One of the best opportunities you will have to assess your brand, enhance its strengths and diminish its weaknesses is during a merger or acquisition.
If you are the acquiring entity with the most well understood and compelling brand and if the acquired company fits within or extends the current understanding of your brand, then lucky you.
If not, “ Lucy, you got some ‘splaining to do”.
The starting point for reaching a decision is always a thorough examination of the market positions and perceptions of both brands. In most cases the acquired entity or merger partner (if you prefer) is absorbed into the acquirer’s brand. Simple enough.

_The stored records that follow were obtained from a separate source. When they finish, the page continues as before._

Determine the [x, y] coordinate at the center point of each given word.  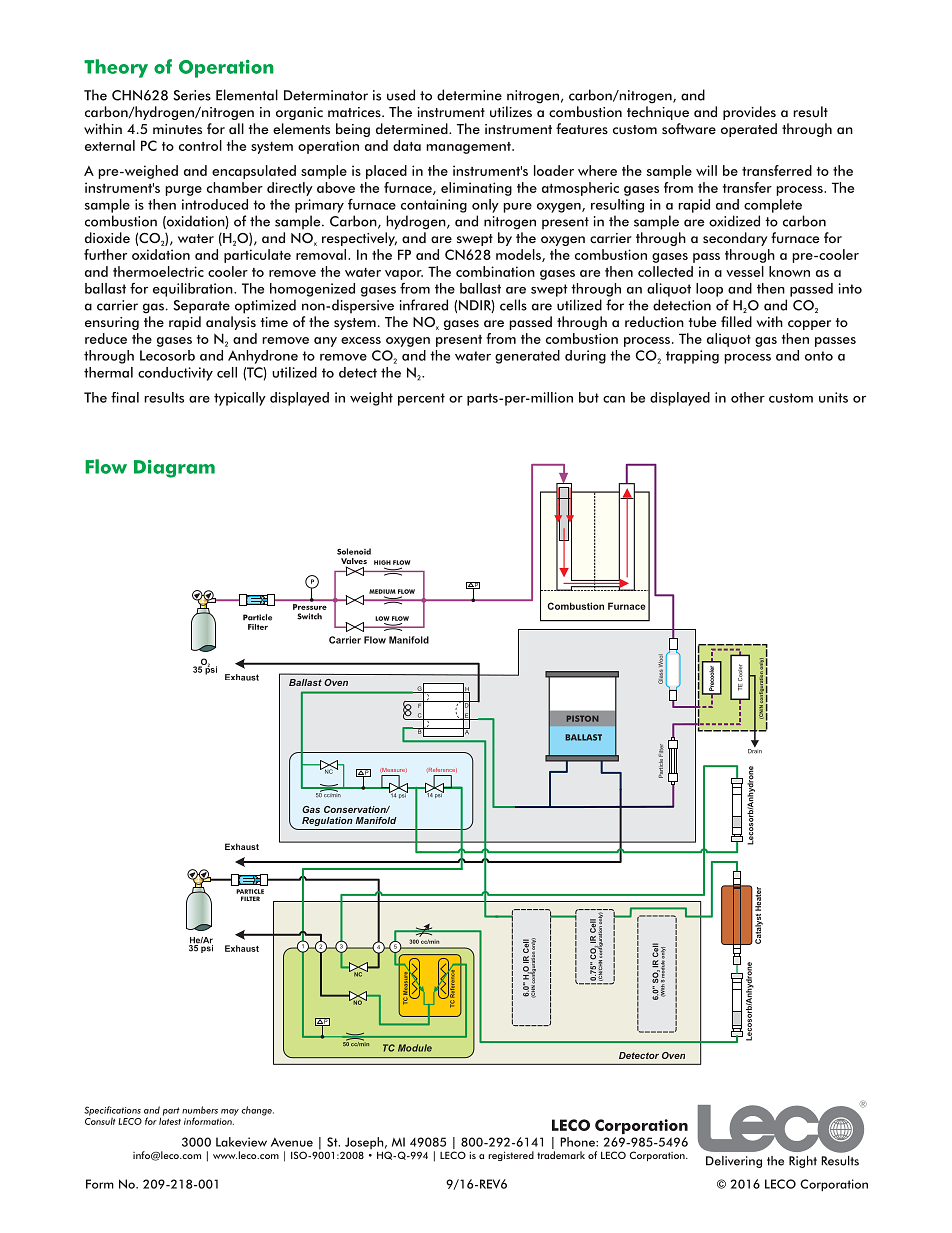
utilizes [511, 112]
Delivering [734, 1162]
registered [511, 1156]
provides [749, 113]
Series [192, 95]
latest [170, 1120]
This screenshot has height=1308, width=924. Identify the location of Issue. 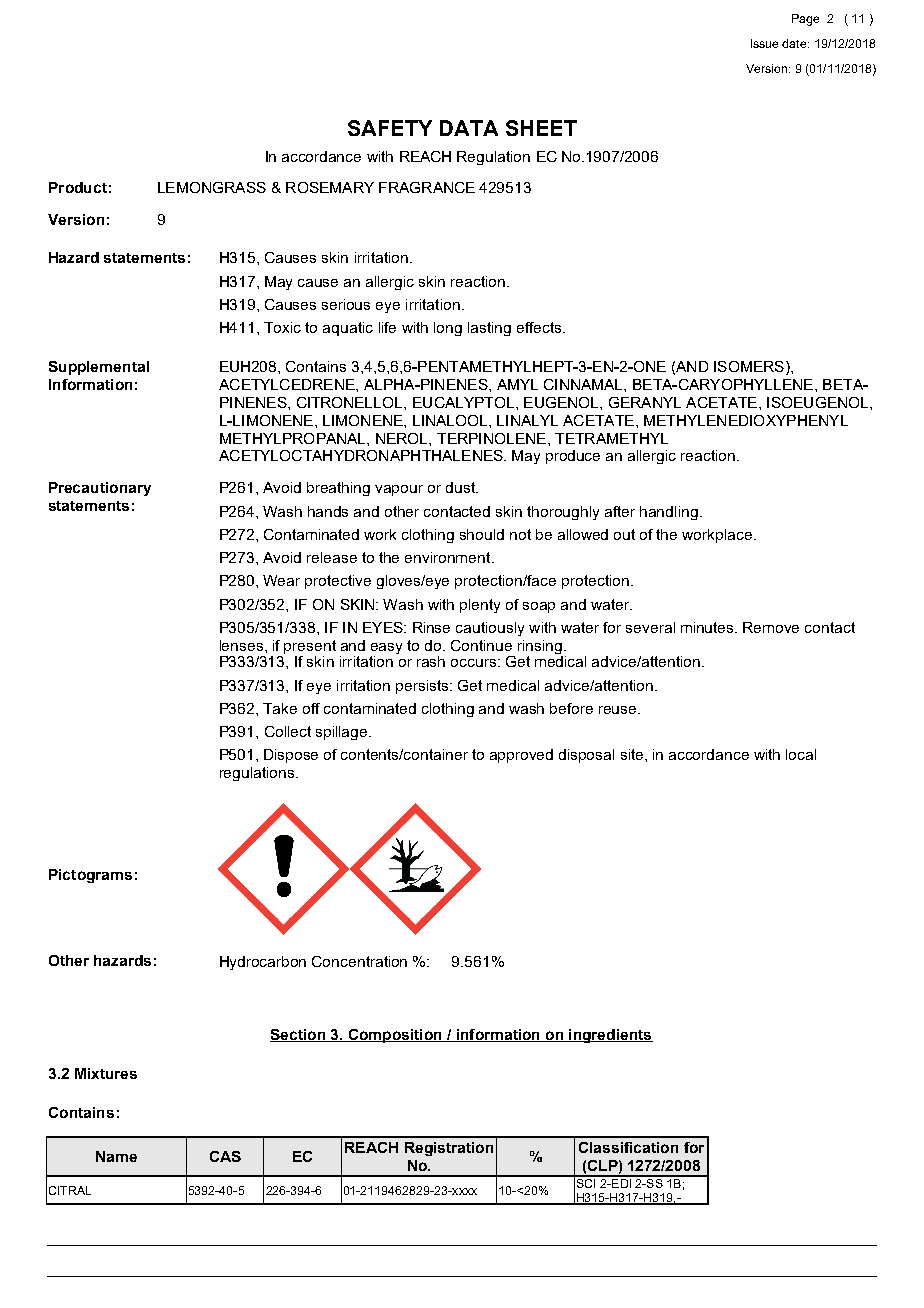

It can happen that the acquired company has the more or equally resonant brand. Maybe this will relate to size, the smaller faster ship being more exciting than the bigger, but slower battleship. If so, you have to face facts about what is in the best interests of the combination. It may be this situation calls for a sub-branding approach that doesn’t change anything, but takes advantage of marketing and operating leverage or provides capital for the acquired brand to grow.
A merger is a great time to look forward to what can be. It should be like summiting a mountain and finding a great vista ahead. You should describe this vista to your staff and customers and let them see what you see.
Describing the new, combined brand will help inoculate you against the inevitable question that arises, “But what about me”? This can be inspired by your competitors who know that there is a haze during a merger period where everybody suddenly looks inward, even putting off decisions. Remember, the market isn’t waiting around for you to “make the merger work”.
A new brand, intentionally articulated can actually be the most exciting part of the process, as it will exude excitement and purpose. It can also keep you from creating a brand along the way by failing to do anything. A really bad bet is to let the market or your competitors brand you.